Stored entries:

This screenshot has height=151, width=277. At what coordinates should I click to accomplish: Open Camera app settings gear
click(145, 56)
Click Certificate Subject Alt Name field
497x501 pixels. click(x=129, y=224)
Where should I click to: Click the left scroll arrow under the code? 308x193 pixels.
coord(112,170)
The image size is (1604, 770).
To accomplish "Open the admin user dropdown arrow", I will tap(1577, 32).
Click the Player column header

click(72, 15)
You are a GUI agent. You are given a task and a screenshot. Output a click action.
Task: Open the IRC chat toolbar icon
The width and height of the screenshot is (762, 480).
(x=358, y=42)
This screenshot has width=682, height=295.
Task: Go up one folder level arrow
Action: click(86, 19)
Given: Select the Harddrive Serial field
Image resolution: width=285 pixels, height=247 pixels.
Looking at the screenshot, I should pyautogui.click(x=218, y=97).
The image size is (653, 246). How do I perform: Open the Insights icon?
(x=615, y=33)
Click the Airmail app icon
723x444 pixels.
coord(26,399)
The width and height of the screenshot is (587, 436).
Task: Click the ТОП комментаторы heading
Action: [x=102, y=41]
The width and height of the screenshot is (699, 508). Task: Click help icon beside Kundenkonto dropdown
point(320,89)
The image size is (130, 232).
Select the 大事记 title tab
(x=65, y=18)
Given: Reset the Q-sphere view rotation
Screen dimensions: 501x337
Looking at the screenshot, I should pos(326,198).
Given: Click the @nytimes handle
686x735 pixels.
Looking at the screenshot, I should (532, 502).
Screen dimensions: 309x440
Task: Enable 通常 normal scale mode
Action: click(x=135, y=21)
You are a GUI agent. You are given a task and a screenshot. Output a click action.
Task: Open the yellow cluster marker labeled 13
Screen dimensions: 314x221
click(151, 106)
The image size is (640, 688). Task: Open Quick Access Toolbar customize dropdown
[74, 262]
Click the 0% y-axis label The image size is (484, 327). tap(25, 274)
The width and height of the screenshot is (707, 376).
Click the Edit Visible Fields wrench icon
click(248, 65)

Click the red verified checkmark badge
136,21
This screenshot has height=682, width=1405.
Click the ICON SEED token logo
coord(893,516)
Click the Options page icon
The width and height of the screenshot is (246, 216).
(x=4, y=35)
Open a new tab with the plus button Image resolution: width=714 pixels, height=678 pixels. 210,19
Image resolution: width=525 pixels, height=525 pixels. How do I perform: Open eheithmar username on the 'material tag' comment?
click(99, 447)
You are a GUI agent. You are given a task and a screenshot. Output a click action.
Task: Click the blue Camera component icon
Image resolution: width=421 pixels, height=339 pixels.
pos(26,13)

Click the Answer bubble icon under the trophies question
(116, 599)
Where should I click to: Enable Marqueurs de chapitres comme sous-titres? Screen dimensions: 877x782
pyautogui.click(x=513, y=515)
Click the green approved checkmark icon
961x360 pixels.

**What is required:** Quote, with nothing altered, all lines from the start of the entries to the line that carries "Click the 0%", inclusive.

**Answer section:**
This screenshot has height=151, width=277. At what coordinates should I click to accomplish: Open Camera app settings gear
click(145, 56)
Click Certificate Subject Alt Name field
497x501 pixels. click(x=129, y=224)
Where should I click to: Click the left scroll arrow under the code? 308x193 pixels.
coord(112,170)
The image size is (1604, 770).
To accomplish "Open the admin user dropdown arrow", I will tap(1577, 32).
Click the Player column header

click(72, 15)
You are a GUI agent. You are given a task and a screenshot. Output a click action.
Task: Open the IRC chat toolbar icon
The width and height of the screenshot is (762, 480).
(x=358, y=42)
This screenshot has width=682, height=295.
Task: Go up one folder level arrow
Action: click(86, 19)
Given: Select the Harddrive Serial field
Image resolution: width=285 pixels, height=247 pixels.
Looking at the screenshot, I should pyautogui.click(x=218, y=97).
The image size is (653, 246). How do I perform: Open the Insights icon?
(x=615, y=33)
Click the Airmail app icon
723x444 pixels.
coord(26,399)
The width and height of the screenshot is (587, 436).
Task: Click the ТОП комментаторы heading
Action: [x=102, y=41]
The width and height of the screenshot is (699, 508). Task: Click help icon beside Kundenkonto dropdown
point(320,89)
The image size is (130, 232).
Select the 大事记 title tab
(x=65, y=18)
Given: Reset the Q-sphere view rotation
Screen dimensions: 501x337
Looking at the screenshot, I should pos(326,198).
Given: Click the @nytimes handle
686x735 pixels.
Looking at the screenshot, I should (532, 502).
Screen dimensions: 309x440
Task: Enable 通常 normal scale mode
Action: click(x=135, y=21)
You are a GUI agent. You are given a task and a screenshot. Output a click action.
Task: Open the yellow cluster marker labeled 13
Screen dimensions: 314x221
click(151, 106)
The image size is (640, 688). Task: Open Quick Access Toolbar customize dropdown
[74, 262]
Click the 0% y-axis label The image size is (484, 327). tap(25, 274)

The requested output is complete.